Türkiye’nin AB üyesi olabilmesi için 10 yıldır müzakereler
yapılıyor. Bu müzakerelerde çeşitli fasıllar. bu fasıllarda da aday ülkenin
yapması gereken yasal ve idari düzenlemeler var. Bu düzenlemelerle aday ülke
fasılda ele alınan alanda AB işe uyum sağlıyor. Türkiye'nin AB'ye katılım
müzakereleri 3 Ekim 2005 tarihinde başlamış. Bugüne kadar 14 fasıl müzakerelere
açılmış. 14 fasıl ise AB Konseyi ve Güney Kıbrıs Rum Yönetimi'nce bloke
edilmiş. AB Konseyi’nde görüşülmesi süren fasıl sayısı da dokuz (bkz. ab.gov.tr/index.php?l=1&p=65).
Bunlardan ikisi doğrudan insan haklarıyla ve tabii düşünce ve ifade
özgürlüğüyle ilgili olan “Yargı ve Temel Haklar” başlıklı 23. ve “Adalet,
Özgürlük ve Güvenlik” başlıklı 24. fasıllar. Bu fasıllar tamamlandığında
Türkiye’de hapiste gazeteci kalmaz.

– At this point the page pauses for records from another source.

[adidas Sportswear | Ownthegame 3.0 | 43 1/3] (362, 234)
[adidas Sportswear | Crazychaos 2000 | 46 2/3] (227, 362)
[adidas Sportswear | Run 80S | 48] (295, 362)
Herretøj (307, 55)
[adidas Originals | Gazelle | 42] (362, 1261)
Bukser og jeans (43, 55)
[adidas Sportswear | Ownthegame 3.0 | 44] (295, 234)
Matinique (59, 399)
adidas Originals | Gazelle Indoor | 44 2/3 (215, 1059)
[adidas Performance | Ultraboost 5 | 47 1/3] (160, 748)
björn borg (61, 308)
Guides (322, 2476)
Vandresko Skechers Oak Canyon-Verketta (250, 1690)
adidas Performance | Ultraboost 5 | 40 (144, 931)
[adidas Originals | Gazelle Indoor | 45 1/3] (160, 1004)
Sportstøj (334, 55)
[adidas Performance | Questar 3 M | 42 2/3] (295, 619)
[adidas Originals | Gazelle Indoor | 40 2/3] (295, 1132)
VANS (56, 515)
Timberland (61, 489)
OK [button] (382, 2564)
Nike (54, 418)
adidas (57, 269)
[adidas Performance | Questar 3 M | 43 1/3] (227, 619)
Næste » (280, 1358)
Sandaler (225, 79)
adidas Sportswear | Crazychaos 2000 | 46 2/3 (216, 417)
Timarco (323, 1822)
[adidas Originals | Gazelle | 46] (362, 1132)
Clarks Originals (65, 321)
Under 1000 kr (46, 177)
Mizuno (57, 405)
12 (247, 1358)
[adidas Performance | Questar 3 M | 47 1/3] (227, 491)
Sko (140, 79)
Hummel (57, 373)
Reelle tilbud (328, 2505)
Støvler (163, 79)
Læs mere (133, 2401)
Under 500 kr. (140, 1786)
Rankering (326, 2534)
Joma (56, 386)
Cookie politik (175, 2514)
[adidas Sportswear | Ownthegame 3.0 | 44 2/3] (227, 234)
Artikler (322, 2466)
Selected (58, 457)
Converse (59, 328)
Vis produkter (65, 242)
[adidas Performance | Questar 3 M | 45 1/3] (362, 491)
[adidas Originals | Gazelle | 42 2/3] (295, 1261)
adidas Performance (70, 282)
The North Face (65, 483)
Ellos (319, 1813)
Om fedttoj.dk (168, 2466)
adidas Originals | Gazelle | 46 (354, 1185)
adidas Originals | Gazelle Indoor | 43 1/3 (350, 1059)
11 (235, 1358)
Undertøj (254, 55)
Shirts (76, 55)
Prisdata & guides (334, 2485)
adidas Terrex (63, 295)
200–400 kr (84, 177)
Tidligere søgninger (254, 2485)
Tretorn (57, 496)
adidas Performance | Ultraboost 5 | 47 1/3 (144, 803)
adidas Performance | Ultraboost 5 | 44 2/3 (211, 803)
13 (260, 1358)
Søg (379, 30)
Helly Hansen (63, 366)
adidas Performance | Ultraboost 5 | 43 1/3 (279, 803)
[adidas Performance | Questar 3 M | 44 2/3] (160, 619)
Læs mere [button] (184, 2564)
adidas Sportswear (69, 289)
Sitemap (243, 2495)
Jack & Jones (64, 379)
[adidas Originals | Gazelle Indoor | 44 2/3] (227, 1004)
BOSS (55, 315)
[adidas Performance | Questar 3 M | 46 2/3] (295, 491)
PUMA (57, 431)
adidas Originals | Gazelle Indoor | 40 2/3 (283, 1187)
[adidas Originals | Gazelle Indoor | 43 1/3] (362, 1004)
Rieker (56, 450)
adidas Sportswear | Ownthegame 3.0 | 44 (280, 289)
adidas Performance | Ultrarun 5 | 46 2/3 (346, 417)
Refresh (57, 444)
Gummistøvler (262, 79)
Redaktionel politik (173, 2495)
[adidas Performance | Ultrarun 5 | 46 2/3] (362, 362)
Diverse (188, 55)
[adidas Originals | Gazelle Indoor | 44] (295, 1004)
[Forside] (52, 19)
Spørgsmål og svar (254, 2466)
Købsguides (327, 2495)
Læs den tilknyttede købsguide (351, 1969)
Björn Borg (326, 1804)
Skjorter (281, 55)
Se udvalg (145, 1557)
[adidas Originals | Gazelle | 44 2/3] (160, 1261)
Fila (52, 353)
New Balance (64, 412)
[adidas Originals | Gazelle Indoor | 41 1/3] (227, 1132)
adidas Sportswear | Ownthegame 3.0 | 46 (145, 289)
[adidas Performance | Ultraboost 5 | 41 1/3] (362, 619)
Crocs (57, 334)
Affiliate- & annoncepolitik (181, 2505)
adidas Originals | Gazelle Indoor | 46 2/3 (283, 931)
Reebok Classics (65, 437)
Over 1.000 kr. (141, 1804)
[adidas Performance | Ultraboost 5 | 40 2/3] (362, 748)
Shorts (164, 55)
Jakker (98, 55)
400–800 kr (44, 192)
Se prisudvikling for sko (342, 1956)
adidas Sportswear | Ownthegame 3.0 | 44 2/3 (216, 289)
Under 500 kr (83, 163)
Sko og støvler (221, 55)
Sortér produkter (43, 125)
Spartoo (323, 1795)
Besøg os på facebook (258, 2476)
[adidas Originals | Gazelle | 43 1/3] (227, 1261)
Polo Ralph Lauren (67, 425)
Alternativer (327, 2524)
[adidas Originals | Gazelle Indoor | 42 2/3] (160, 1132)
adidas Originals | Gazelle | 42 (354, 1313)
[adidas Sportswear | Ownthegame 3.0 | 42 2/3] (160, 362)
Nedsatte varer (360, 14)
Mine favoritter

Çünkü özgürlükçü yasalar çıkartılmış, bağımsız
bir yargı kurulmuş olur.
AB – Türkiye zirvesindeki pazarlıkta kozların elinde
olduğunu gören Türkiye yıllardır dondurulmuş bulunan müzakerelerin başlamasını,
yeni fasıllarının açılmasını gündeme getirmiş. AB de bu isteği olumlu karşılamış.
Açılması öngörülen fasıl 17. “Ekonomik ve parasal politika”.
Türkiye’den insan hakları ve basın özgürlüğü
beklentilerinden vazgeçmediklerini söyleyen AB yetkilileri müzakerelerin
yeniden başlaması söz konusu olduğunda da düşünce ve ifade özgürlüğünü konu etmiyor.
“23. ve 24. fasılları açalım” demiyor. Ben buradan AB’nin Türkiye’den öncelikli
beklentisinin insan hakları ve düşünce özgürlüğü olmadığını, gazetecilerin
özgürlüğü konusunda da samimi olmadığını anlıyorum.